Kita mesti menyelesaikan utang itu terlebih dahulu sebelum kita berniat untuk mencapai pembebasan. Mengapa? Karena tidak mungkin kebebasan akan dicapai jika kita masih menanggung beban. Terhadap hal ini, ada beberapa penafsiran yang mungkin. Pertama, penafsiran dari sisi praktis. Untuk bisa mempraktikkan ajaran kalepasan (kebebasan), mereka harus memyelesaikan semua urusan domestiknya terlebih dahulu. Bagaimana caranya membayar utang kepada Tuhan? Dengan melaksanakan upacara yadnya. Bagaimana caranya membayar utang kepada leluhur? Dengan pitra puja (memuja leluhur) dan melahirkan keturunan. Bagaimana caranya membayar utang kepada orangtua? Dengan melayaninya. Setelah ini selesai, maka melakukan kegiatan spiritual apapun untuk pembebasan baru memiliki arti.
Kedua, penafsiran dari sisi ontologis. Diri sejati kita adalah atman yang tak terbatas dan abadi. Sementara, keberadaan tubuh ini adalah belenggu, sehingga ‘utang’ yang dimaksudkan di sini adalah belenggu itu sendiri. Jadi, hanya dengan membebaskan diri dari belenggu inilah kita bisa bebas dari utang. Hanya persoalannya, ajaran kalepasan harus dipraktikkan dari awal. Hanya jika kita sukses mempraktikkan ajaran kalepasan, utang itu terbayar secara otomatis. Utang adalah belenggu. Jika belenggu itu hilang, maka secara otomatis kita terbebas dari utang. Sepertinya, teks di atas tidak mengarah pada interpretasi ini. Teks di atas lebih mengarah pada praktik tradisi, di mana ada banyak kewajiban keluarga yang harus diselesaikan terlebih dahulu sebelum akhirnya bisa melepaskan diri dari ikatan keluarga.

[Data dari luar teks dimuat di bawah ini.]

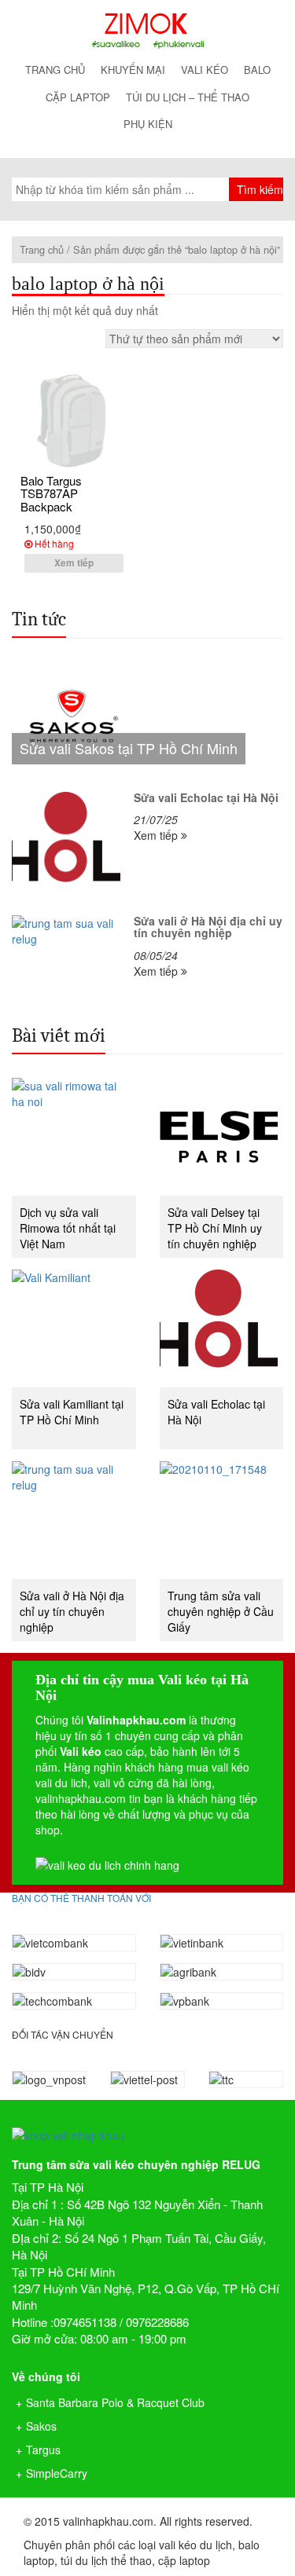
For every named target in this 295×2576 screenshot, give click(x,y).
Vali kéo (204, 69)
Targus (43, 2449)
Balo (257, 69)
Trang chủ (55, 69)
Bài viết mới (58, 1035)
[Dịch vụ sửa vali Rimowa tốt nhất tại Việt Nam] (74, 1137)
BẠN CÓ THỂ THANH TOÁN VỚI (81, 1897)
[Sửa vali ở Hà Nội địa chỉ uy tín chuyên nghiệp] (74, 1520)
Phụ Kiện (148, 123)
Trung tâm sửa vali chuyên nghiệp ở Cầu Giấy (221, 1611)
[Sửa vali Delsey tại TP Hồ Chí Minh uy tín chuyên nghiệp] (222, 1137)
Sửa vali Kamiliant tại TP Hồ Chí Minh (72, 1411)
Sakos (41, 2426)
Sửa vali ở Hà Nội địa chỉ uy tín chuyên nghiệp (72, 1611)
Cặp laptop (78, 97)
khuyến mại (133, 69)
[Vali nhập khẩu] (147, 30)
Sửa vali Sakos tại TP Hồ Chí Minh (129, 748)
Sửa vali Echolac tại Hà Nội (216, 1411)
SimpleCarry (56, 2473)
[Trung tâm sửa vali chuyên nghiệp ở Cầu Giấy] (222, 1520)
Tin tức (39, 619)
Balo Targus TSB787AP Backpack (51, 493)
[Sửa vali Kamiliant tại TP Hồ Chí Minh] (74, 1328)
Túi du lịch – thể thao (187, 97)
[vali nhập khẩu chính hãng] (147, 2121)
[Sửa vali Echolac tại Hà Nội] (222, 1328)
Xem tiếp (74, 562)
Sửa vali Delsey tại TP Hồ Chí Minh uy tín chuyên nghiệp (215, 1227)
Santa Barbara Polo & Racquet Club (115, 2402)
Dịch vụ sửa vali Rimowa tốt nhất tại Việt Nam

Di zaman itu, orang yang berjalan di jalan kebebasan dilakukan dengan menjadi sannyasin. Artinya, saat orang mengambil jalan sannyasa, dia sepenuhnya tidak lagi bersentuhan dengan keluarga. Seorang sannyasin mesti telah dianggap mati oleh keluarganya sehingga tidak pernah lagi berhubungan. Untuk menjadi seorang sannyasin, dia harus telah menyelesaikan seluruh kewajiban terhadap keluarganya. Kewajiban dalam keluarga inilah dinyatakan sebagai ‘utang’, dan ini harus terselesaikan terlebih dahulu. Namun dalam perkembangannya, ketika sannyasin dimaknai lebih berupa ‘state of mind’, maka syarat meninggalkan keluarga dan jenis pekerjaan lainnya tidak lagi menjadi persoalan. Justru mereka yang telah mengambil jalan sannyasin lah yang banyak melakukan kegiatan untuk kesejahteraan dunia. Mereka tetap ada di dunia dan melakukan kegiatan dengan mengajak masyarakat melakukan pelayanan.

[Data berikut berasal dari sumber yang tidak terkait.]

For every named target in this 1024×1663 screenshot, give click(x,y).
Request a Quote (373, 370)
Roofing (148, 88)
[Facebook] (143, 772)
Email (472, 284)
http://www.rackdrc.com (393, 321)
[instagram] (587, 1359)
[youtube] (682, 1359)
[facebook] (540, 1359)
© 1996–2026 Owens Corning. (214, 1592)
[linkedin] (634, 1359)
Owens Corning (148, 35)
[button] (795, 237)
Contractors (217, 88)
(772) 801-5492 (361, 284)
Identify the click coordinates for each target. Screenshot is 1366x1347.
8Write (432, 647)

Ketika masyarakat berada dalam kemiskinan ekstrem, maka sannyasin tidak lagi dipahami sebagai orang yang telah meninggalkan keluarga dan berbagai kegiatan lainnya, melainkan meninggalkan keluarga kecil di rumah untuk merangkul dan melayani keluarga yang lebih besar (masyarakat dunia itu sendiri). Makna sannyasa saat ini adalah pelayanan. Mengapa? Sebab seorang sannyasin adalah dia yang telah selesai dengan dirinya, utang tidak lagi membelenggunya, sehingga dia sepenuhnya bisa mengabdikan diri pada kemanusiaan. Inilah interpretasi ketiga dari teks di atas. Saat masyarakat berada dalam kondisi sejahtera, pelayanan kemanusiaan seperti ini tidak diperlukan, sehingga interpretasi pertama dipraktikkan. Tetapi, saat masyarakat berada dalam kesengsaraan, rasa kemanusiaan memanggil sehingga seorang sannyasin adalah seorang altruis, yang menerjunkan diri sepenuhnya untuk kesejahtarraan masyarakat. Bagaimana agar rasa altruis itu tumbuh? Bagaimana agar prinsip sannyasin ini terjadi di dalam diri? Tentu, pemahaman atas interpretasi nomor dua sangat penting. Inilah yang harus disadari sejak awal dan kemudian melakukan praktik sadhana accordingly. 7
MENURUT teks, kelahiran kita telah secara otomatis digandongi oleh utang. Mengapa? Karena keberadaan kita (fisik dan mental) tergantung sepenuhnya dari-Nya. Ada tiga utang yang harus dibayar dalam kehidupan, yakni utang kepada Tuhan, leluhur, dan orangtua. Mengapa berutang kepada Tuhan? Karena bahan pembentuk tubuh berasal dari-Nya. Mengapa kita berutang kepada leluhur, karena melalui leluhur, genetis kita berasal. Mengapa berutang kepada orangtua? Karena orangtua lah yang secara langsung meneruskan gen leluhur sekaligus mem-feeding kita untuk tumbuh dan berkembang.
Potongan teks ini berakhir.